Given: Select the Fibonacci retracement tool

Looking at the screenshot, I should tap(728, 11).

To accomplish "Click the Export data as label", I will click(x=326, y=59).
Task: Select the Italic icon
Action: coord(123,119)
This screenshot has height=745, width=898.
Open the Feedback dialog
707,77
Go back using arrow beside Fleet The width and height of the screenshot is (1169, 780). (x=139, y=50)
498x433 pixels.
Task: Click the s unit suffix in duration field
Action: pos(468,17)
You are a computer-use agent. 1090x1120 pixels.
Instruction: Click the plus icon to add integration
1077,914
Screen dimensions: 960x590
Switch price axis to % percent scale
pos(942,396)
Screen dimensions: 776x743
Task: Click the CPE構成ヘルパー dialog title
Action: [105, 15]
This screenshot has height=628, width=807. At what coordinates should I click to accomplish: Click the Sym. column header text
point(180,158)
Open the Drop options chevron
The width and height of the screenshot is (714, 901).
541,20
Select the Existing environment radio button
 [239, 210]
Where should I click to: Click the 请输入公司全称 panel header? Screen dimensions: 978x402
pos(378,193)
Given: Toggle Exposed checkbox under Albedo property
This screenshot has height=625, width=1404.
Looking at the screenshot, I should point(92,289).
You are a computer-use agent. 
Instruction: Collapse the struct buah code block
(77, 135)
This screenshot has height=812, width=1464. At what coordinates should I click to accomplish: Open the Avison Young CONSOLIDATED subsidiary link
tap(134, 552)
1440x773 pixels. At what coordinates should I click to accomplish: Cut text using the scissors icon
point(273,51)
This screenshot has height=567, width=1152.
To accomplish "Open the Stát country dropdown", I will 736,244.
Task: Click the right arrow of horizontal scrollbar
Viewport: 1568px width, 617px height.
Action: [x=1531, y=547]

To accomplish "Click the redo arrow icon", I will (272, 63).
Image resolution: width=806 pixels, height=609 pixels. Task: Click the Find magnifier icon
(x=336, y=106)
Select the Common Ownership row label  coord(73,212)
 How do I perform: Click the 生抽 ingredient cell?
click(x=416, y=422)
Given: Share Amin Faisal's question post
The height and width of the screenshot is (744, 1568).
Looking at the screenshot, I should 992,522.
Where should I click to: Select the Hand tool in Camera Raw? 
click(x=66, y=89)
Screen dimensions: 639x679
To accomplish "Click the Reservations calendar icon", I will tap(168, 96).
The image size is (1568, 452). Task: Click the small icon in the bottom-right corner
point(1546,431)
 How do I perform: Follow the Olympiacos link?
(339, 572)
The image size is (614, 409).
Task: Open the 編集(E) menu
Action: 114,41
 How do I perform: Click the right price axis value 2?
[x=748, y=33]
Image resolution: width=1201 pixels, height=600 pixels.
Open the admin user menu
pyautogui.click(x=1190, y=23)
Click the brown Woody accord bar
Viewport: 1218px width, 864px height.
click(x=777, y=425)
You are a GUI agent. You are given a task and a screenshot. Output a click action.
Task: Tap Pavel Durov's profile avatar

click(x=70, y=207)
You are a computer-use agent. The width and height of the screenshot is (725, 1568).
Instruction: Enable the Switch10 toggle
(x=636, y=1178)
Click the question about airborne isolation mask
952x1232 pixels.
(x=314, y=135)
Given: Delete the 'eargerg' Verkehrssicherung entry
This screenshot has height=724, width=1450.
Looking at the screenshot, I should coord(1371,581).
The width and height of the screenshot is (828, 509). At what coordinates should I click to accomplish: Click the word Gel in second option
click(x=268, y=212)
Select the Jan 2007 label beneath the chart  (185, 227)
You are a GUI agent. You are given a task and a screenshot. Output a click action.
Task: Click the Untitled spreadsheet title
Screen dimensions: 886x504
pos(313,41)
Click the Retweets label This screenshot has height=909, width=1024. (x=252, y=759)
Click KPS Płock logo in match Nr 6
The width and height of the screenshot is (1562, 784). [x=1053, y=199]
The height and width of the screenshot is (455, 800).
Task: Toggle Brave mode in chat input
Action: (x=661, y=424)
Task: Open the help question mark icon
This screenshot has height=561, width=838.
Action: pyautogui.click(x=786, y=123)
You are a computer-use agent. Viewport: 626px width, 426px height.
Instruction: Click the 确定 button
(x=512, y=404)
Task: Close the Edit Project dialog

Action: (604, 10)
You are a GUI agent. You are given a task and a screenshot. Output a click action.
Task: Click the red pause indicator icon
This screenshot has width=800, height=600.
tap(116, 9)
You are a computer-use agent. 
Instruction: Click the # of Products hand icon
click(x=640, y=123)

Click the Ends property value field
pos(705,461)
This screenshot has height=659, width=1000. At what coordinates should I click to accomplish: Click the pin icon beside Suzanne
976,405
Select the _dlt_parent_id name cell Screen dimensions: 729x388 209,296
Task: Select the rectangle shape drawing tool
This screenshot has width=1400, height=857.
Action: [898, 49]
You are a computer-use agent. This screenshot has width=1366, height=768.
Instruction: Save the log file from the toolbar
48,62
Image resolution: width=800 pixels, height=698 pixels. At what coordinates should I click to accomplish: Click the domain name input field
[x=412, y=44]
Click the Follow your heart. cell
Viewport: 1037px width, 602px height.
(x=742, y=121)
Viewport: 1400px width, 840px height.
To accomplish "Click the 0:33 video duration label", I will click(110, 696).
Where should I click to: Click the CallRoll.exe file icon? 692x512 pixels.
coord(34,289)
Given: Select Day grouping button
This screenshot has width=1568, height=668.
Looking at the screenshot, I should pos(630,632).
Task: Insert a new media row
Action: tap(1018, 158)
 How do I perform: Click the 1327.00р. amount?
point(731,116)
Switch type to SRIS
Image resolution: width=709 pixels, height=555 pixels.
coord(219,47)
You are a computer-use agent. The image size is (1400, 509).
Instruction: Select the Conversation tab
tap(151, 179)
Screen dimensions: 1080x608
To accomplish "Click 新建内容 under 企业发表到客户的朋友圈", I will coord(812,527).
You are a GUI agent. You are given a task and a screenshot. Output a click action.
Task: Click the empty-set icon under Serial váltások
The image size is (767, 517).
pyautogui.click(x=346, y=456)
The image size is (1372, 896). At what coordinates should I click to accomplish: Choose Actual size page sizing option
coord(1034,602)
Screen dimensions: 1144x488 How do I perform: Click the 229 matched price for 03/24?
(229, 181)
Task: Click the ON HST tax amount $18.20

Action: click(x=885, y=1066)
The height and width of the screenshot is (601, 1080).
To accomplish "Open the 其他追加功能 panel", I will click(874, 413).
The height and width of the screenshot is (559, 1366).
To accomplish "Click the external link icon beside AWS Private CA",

- - - -

[Exercise directions] Wherever "computer" appears in a line of the entries, copy that line.

[Reply to the exercise]
You are a computer-use agent. 1090x1120 pixels.
You are a computer-use agent. 
You are a computer-use agent. The width and height of the screenshot is (725, 1568).
You are a computer-use agent. Viewport: 626px width, 426px height.
You are a computer-use agent. 
You are a computer-use agent. This screenshot has width=1366, height=768.
You are a computer-use agent. The image size is (1400, 509).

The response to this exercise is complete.